■ **Exercise prompt**
From the top of the records below down to the line containing "Given: Click Dimitrov's 7.15 rating badge", reproduce every line exactly.

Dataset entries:

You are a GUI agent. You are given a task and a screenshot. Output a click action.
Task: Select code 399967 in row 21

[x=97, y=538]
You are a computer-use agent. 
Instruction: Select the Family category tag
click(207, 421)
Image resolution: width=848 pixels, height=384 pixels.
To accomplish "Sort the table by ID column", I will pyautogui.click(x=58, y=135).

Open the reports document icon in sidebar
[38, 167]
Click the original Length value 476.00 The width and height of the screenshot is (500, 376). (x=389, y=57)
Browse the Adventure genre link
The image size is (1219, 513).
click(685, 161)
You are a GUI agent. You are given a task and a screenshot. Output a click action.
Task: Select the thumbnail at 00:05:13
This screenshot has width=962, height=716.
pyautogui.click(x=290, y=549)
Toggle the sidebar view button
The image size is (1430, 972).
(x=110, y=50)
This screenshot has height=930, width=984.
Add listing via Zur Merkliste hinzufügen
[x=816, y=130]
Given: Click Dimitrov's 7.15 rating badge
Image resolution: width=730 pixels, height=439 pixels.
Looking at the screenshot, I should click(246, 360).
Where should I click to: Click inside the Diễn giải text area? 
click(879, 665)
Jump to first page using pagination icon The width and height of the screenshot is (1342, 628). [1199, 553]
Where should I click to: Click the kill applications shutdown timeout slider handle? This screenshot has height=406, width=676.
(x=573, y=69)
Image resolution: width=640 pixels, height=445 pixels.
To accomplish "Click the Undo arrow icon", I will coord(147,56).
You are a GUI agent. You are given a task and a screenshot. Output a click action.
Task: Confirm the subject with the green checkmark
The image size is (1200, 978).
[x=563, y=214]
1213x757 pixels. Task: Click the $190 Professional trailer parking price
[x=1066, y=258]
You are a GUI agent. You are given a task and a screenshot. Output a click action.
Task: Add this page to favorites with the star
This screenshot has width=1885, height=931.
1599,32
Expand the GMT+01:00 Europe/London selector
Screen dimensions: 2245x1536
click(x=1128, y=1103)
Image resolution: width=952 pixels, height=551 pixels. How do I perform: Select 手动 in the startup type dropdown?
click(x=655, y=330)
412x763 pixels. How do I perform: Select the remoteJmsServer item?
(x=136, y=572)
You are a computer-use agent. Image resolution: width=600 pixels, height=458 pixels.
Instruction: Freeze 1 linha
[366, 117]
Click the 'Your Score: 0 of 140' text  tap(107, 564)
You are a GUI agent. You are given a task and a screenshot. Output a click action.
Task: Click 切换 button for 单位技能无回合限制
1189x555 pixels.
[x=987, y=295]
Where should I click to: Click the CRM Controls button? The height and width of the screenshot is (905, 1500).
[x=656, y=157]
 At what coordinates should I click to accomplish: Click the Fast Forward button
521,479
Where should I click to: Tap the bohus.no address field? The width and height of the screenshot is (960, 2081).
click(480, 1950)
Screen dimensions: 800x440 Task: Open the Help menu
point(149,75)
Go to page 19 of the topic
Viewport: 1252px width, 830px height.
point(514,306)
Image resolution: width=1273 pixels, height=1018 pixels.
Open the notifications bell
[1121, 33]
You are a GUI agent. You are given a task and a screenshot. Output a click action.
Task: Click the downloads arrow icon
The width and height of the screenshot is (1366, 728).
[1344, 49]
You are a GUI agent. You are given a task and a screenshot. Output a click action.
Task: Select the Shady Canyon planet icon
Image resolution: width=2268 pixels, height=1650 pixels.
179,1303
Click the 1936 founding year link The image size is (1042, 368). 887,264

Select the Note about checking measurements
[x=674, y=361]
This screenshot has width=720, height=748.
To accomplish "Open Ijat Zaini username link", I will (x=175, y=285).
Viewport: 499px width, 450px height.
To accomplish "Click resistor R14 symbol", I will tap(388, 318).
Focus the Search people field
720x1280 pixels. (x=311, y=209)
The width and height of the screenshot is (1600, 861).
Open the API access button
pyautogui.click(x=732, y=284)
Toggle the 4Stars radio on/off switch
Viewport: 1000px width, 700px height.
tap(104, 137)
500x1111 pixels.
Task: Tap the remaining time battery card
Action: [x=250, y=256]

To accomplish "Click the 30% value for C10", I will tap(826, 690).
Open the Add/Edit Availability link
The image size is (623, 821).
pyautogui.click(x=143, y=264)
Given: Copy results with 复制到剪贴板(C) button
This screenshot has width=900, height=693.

■ **Task solution**
You are a GUI agent. You are given a task and a screenshot. Output a click action.
Task: Select code 399967 in row 21

[x=97, y=538]
You are a computer-use agent. 
Instruction: Select the Family category tag
click(207, 421)
Image resolution: width=848 pixels, height=384 pixels.
To accomplish "Sort the table by ID column", I will pyautogui.click(x=58, y=135).

Open the reports document icon in sidebar
[38, 167]
Click the original Length value 476.00 The width and height of the screenshot is (500, 376). (x=389, y=57)
Browse the Adventure genre link
The image size is (1219, 513).
click(685, 161)
You are a GUI agent. You are given a task and a screenshot. Output a click action.
Task: Select the thumbnail at 00:05:13
This screenshot has width=962, height=716.
pyautogui.click(x=290, y=549)
Toggle the sidebar view button
The image size is (1430, 972).
(x=110, y=50)
This screenshot has height=930, width=984.
Add listing via Zur Merkliste hinzufügen
[x=816, y=130]
Given: Click Dimitrov's 7.15 rating badge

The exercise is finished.